Description of problem: The volume becomes unresponsive when a server in a 4-server distributed-replicate 14x2 cluster is brought back into cluster after it had been down for 2 days. This is probably caused by the self-heal system. Version-Release number of selected component (if applicable): 3.3git-v3.3.2qa2-3-g3490689 Actual results: Volume is unresponsive. Expected results: A working volume with only slightly higher access times. Additional info: Before stor2 was brought back online : stor1: gluster filehandles: 550 , load: 0.87 0.76 0.64 1/385 9521 stor3: gluster filehandles: 649 , load: 0.40 0.94 1.21 1/494 16570 stor4: gluster filehandles: 573 , load: 0.58 0.55 0.51 1/439 27743 First 5 minutes after stor2 was brought back online showed : stor1: gluster filehandles: 596 , load: 0.52 0.73 0.72 1/385 10320 stor2: gluster filehandles: 759 , load: 28.09 18.32 8.09 25/294 2455 stor3: gluster filehandles: 774 , load: 11.76 7.44 3.92 1/499 17568 stor4: gluster filehandles: 683 , load: 4.74 3.55 1.86 1/439 28438 After 5 minutes I shut down stor2 to make the volume available again.
In addition : this issue is not about data transfer saturation but rather about IO per second saturation on the individual harddisks. Thus moving to faster ethernet or infiniband won't help. We see gluster management operations saturating brick IO/s in several cases : replace-brick, rebalance and now self-heal. In order to prevent this behaviour we must throttle gluster management traffic to, say, 100 IOPS per brick. Ideally it'll be configurable to either a hardcoded limit or a percentage.

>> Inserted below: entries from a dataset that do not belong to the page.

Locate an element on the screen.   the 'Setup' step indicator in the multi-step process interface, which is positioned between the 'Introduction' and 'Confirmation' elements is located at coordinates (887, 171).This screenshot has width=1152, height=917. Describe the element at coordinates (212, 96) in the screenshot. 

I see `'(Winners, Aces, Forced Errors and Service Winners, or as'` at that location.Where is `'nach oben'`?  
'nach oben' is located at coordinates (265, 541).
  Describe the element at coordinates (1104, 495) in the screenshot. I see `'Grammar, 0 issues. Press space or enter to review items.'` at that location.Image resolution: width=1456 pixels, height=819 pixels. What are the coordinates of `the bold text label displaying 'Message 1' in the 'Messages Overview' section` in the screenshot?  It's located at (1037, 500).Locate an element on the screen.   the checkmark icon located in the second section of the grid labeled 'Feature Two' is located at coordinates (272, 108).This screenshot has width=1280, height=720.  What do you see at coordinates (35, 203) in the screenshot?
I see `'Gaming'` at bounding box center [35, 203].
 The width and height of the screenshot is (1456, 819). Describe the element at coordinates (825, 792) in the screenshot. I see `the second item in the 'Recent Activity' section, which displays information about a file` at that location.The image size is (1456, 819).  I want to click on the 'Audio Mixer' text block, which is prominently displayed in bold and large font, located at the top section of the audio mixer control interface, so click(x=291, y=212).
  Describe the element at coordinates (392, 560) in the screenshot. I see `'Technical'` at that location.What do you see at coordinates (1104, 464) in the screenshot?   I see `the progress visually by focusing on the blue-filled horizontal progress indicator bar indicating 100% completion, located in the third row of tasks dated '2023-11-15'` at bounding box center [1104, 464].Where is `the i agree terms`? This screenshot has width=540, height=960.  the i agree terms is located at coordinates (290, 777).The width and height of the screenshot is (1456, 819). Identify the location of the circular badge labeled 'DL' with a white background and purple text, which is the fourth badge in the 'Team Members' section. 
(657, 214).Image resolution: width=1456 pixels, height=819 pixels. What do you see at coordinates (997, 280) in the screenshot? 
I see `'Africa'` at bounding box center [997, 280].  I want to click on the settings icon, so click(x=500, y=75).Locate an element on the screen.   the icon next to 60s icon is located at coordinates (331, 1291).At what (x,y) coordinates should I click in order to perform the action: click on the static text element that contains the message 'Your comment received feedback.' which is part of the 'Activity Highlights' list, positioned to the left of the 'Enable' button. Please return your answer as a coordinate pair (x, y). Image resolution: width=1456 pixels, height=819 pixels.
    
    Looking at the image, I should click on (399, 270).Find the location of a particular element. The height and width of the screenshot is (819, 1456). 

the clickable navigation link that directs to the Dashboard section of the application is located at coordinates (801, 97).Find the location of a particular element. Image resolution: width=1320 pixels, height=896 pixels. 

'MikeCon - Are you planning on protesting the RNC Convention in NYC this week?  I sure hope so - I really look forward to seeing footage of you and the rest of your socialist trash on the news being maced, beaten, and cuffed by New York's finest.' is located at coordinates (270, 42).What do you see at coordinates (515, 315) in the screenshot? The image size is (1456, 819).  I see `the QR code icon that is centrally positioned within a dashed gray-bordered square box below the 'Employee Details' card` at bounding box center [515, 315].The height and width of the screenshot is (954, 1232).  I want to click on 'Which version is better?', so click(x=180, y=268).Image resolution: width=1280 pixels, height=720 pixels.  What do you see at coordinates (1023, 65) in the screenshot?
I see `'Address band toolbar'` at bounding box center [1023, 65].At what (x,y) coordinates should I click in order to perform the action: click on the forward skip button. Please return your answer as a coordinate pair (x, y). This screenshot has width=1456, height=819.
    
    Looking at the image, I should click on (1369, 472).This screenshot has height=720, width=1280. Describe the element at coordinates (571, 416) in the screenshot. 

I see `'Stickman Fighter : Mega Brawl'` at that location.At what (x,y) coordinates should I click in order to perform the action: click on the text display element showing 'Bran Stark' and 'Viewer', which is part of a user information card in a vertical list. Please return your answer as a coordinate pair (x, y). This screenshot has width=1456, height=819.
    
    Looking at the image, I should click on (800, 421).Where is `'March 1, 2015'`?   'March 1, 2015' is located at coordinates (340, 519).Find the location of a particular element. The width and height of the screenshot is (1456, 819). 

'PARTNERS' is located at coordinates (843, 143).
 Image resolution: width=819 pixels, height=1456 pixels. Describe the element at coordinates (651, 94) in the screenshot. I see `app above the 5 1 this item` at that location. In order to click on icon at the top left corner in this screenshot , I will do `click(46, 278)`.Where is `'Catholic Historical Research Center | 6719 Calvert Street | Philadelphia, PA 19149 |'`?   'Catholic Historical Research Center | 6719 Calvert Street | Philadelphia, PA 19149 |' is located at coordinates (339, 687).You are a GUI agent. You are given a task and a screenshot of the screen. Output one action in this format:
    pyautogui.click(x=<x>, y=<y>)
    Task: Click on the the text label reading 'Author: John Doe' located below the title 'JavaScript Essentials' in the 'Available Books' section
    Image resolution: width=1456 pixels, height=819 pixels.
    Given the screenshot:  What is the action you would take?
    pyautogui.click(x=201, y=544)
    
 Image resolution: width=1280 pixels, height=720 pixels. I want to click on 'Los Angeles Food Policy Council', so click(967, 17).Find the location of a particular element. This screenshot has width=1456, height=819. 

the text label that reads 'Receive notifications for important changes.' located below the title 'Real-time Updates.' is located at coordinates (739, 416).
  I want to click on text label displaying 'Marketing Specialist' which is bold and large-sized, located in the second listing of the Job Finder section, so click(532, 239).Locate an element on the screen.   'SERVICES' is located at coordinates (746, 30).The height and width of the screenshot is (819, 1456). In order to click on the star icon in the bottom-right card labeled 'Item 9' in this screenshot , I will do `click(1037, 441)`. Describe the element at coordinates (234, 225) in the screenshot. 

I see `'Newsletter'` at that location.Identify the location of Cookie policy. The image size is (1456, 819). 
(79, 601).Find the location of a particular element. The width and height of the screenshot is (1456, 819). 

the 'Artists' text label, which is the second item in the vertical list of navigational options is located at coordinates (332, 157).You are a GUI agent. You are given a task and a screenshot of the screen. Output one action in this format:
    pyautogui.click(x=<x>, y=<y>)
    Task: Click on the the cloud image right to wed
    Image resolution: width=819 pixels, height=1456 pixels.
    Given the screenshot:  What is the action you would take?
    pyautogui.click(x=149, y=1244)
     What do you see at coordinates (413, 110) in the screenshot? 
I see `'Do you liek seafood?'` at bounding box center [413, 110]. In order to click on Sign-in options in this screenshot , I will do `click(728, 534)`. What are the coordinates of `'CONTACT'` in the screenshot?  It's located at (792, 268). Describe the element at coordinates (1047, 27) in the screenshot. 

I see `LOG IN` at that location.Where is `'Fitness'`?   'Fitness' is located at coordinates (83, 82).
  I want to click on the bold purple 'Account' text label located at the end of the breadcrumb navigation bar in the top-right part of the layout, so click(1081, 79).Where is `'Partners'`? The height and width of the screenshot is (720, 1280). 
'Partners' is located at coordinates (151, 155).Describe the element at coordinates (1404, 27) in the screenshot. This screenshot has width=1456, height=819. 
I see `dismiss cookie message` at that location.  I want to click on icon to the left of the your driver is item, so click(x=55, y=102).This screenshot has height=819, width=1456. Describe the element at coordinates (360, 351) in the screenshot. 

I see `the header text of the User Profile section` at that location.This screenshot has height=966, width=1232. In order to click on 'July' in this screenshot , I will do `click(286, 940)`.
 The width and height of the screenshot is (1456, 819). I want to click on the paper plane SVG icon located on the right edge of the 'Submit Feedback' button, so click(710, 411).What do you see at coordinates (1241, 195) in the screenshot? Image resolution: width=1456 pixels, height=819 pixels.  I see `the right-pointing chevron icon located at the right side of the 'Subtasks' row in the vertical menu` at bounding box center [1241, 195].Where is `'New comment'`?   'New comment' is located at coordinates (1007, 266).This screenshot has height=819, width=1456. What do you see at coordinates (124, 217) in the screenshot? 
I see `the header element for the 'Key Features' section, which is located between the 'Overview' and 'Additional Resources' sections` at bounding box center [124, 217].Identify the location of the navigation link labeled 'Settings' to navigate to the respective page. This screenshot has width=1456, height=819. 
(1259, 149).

In addition : moving the stor2 server to a new DNS name stor5 and IP address and force-replace a single brick from the stor2 to stor5 still DOSes the entire volume. In addition : disabling the self-heal daemon on the volume does NOT help. Bringing the new server with the single brick up still DOSes the entire volume.
pre-release version is ambiguous and about to be removed as a choice. If you believe this is still a bug, please change the status back to NEW and choose the appropriate, applicable version for it.